There is so much that could have been attempted here to salvage the product experience here with a minimal amount of empathy for end user contact with the obvious implications of this change. I think claiming this was merely about better surfacing documentation totally misses the forest for the trees. It fundamentally misunderstands customer expectations for an upgrade, especially one to a point release.
comment:11 by , 3 years ago
Taking offense and a frustrated user may not be the best company response. This was a breaking change for me as well and I wasted a far amount of time tracking down the fix.
Regardless of the reasoning behind it, this is a bug. The error message returned in by both the GUI and CLI does nothing to indicate what what the actual error is. Seriously, a simple "The network specified is not in the permitted range. Please see the documentation for 'Host-Only Networking' to modify this range" would have saved a fair amount of time and frustration.
comment:12 by , 3 years ago
Instead of "Access denied (extended info not available)", having something like "Requested address not whitelisted in /etc/vbox/networks.conf, please see Section 6.7 of User Manual" would have been a lot better and a very simple fix. Saw this on 6.1.30, hard to believe this has been sitting for 2 releases already.
comment:13 by , 3 years ago
I would still argue that for OS X that using the file /etc/vbox/networks.conf
is not acceptable. OS X, by default, does not allow even admins to edit files in the /etc
directory. And asking people to disable SIP is irresponsible.
follow-up: 15 comment:14 by , 3 years ago
Could another frustrated user ask for step-by-step (command line) instructions on how to solve the above original question? I am trying to use docker-machine on MacOS, which terminates with a similar error as the OP mentions. So far, I seem to be unable to find the critical piece of information in the user manual that would solve the matter.

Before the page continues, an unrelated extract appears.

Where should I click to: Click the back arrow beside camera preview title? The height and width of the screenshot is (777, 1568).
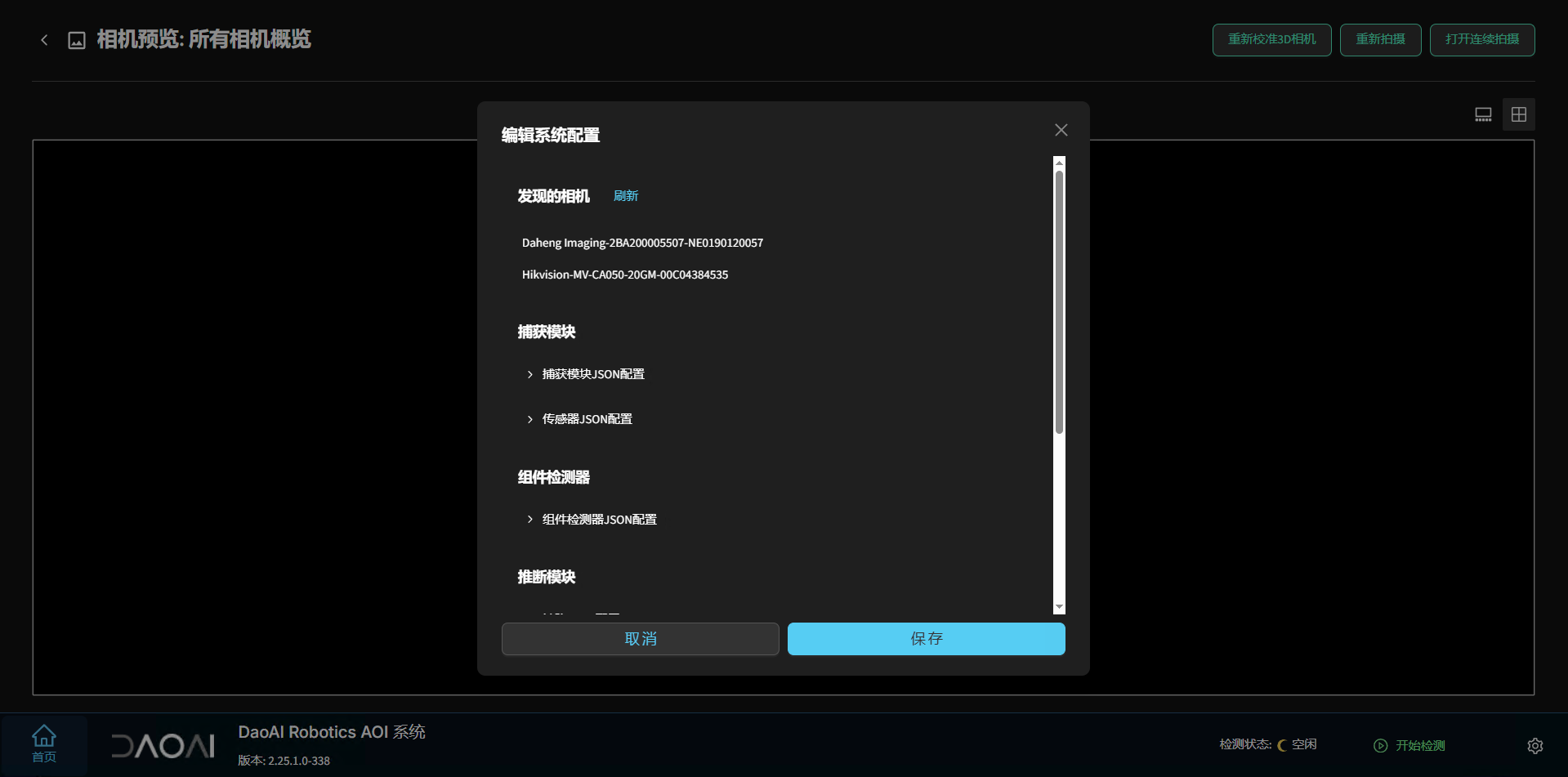tap(44, 40)
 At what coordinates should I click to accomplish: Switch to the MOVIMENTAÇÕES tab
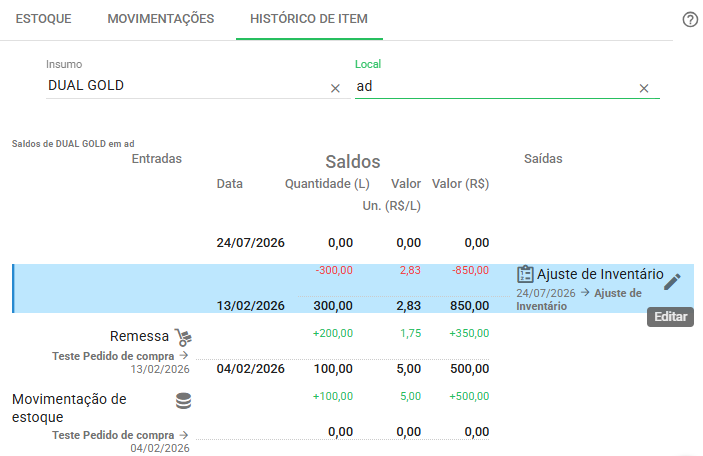(161, 19)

Having "0.0.0.0/0 ::/0" as the only line in /etc/vbox/networks.conf did not change the behavior...
follow-up: 16 comment:15 by , 3 years ago
Replying to fips:
Having "0.0.0.0/0 ::/0" as the only line in /etc/vbox/networks.conf did not change the behavior...
Use "* 0.0.0.0/0 ::/0" as written in the VirtualBox User Manual. ;)
comment:16 by , 2 years ago
Replying to fth0:
Use "* 0.0.0.0/0 ::/0"
What...? It needs the literal asterisk at the beginning of every line? What does that even signify? The syntax of this file, simple as it is, is never described in the documentation, just a few block-formatted examples of lines to add, and I thought the author just made a mistake in their markdown. There are other bullet point lists on the same page. The first thing I did was stick a CIDR range on a line -- the way everyone and the ambiguous documentation all imply -- and then when that did nothing, I assumed I was given bad information, which it turns out I was.
This is silly. Error messages that bark an obfuscatory code at the user instead of saying what it means are silly, and wasteful of everyone's time. You have the space to insert a localized string. You've done it for other error messages, like the one where the modules aren't loaded and it tells you to load the modules. Say what you mean.
And as a Linux sysadmin, thank you, but I have plenty of other ways (control groups) to stop your process assigning an address to an interface outside of what I want to allow. Your process does not get an opinion, and placing a configuration file in /etc to imply that it does makes little sense. Leave the system settings to the system.
I should not have had to come here. Anything that breaks the user's expectations or otherwise impairs a workflow is, always, as a rule, a bug -- but that is a Linux philosophy, and there is enough to frown at on this page without bringing up Oracle's relationship to Linux philosophies.
I have the same issue on Linux 5.14.14. Downgrading also solved this problem for me.